Ces deux attaques ont eu lieu pendant le couvre-feu, instauré quelques heures plus tôt par le Premier ministre Mahamat Kamoun, de 18 h à 6 h du matin, heure locale.

Cette mesure fait suite à un week-end de violences ayant entraîné la mort de 21 personnes, alors que pas moins de 80 blessés sont enregistrés, selon le Premier ministre centrafricain.
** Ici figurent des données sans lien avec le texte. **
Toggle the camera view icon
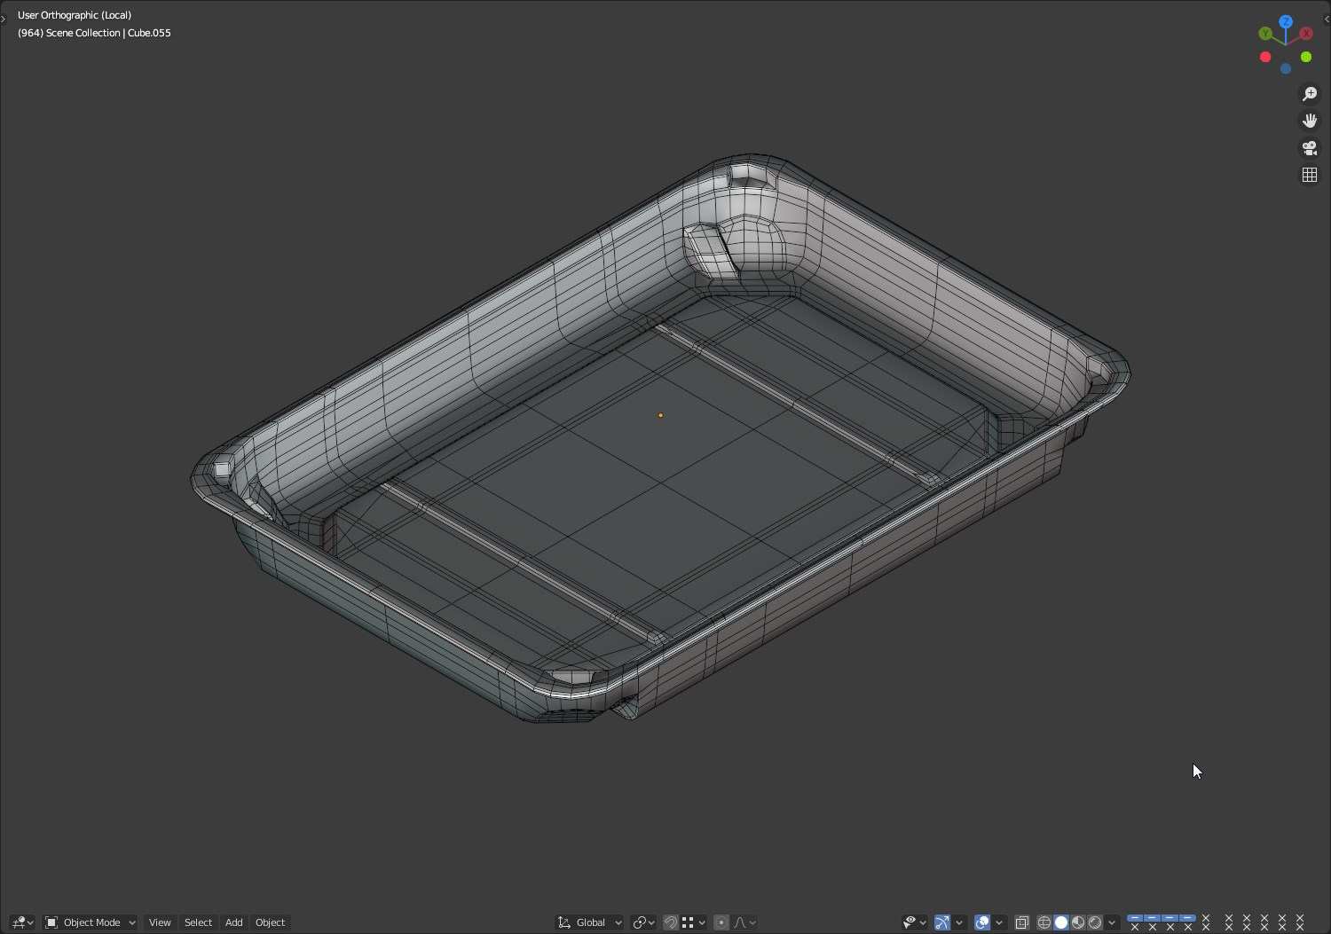This screenshot has width=1331, height=934. (x=1310, y=148)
Des sources hospitalières évoquent, toutefois, à Anadolu "au moins une trentaine de morts".

Devant l'urgence de la situation, le Coordonnateur humanitaire de l'Organisation des Nations unies en RCA, Marc Vandenberghe, a appelé dimanche  soir toutes les parties prenantes à respecter le droit humanitaire international, à ne pas porter atteinte aux civils et à leur permettre de quitter les zones de tensions en toute sécurité.

« En vertu du droit international humanitaire, je lance un appel pour le respect des obligations qui incombent à toutes les parties pour la protection de toutes les populations civiles en RCA et de préserver les structures de soin, et de permettre tant à tous les blessés, aux autres patients qu’aux agents de santé d'y accéder librement et en toute sécurité,» a déclaré Vandenberghe, dans un communiqué du Bureau de la coordination des affaires humanitaires des Nations Unies.

La découverte, samedi à Bangui, du corps d'un jeune musulman décapité portant des mentions islamophobes a déclenché un vaste mouvement de protestation qui a dégénéré, alors que le pays ne s'est pas rétabli de la guerre interconfessionnelle qui l'a agité ces deux dernières années.

Alors que ce crime est imputé, selon des témoins, à une milice à dominante chrétienne, les Anti-Balaka, des Centrafricains de la communauté musulmane, minoritaire dans ce pays, s'en sont pris à des civils de confession chrétienne, en guise de représailles. Par crainte d'un nouveau cycle de violences, des populations de l'enclave musulmane de Bangui, PK5, ont déserté les lieux vers des sites de déplacés, alors que d'autres ont bloqué l'accès à ce quartier banguissois.

Un regain de tension, le plus grave depuis le début de l'année, qui intervient alors que la présidente intérimaire Catherine Samba Panza se trouve à New-York pour prendre part à un sommet des Nations unies.

Un calme précaire avait régné ces derniers mois, pendant lesquels les affrontements ont significativement diminué entre Séléka (milice à dominante musulmane, au pouvoir en 2013 et auteure d'exactions à l'endroit de chrétiens) et les Anti-Balaka, persécuteurs de musulmans, amalgamés aux Séléka.

Mais la résurgence de ces incidents, à moins de trois semaines des élections générales dans ce pays, interroge, selon des observateurs, la capacité des autorités centrafricaines à mener à son terme la transition politique pour en finir avec une longue période d'instabilité.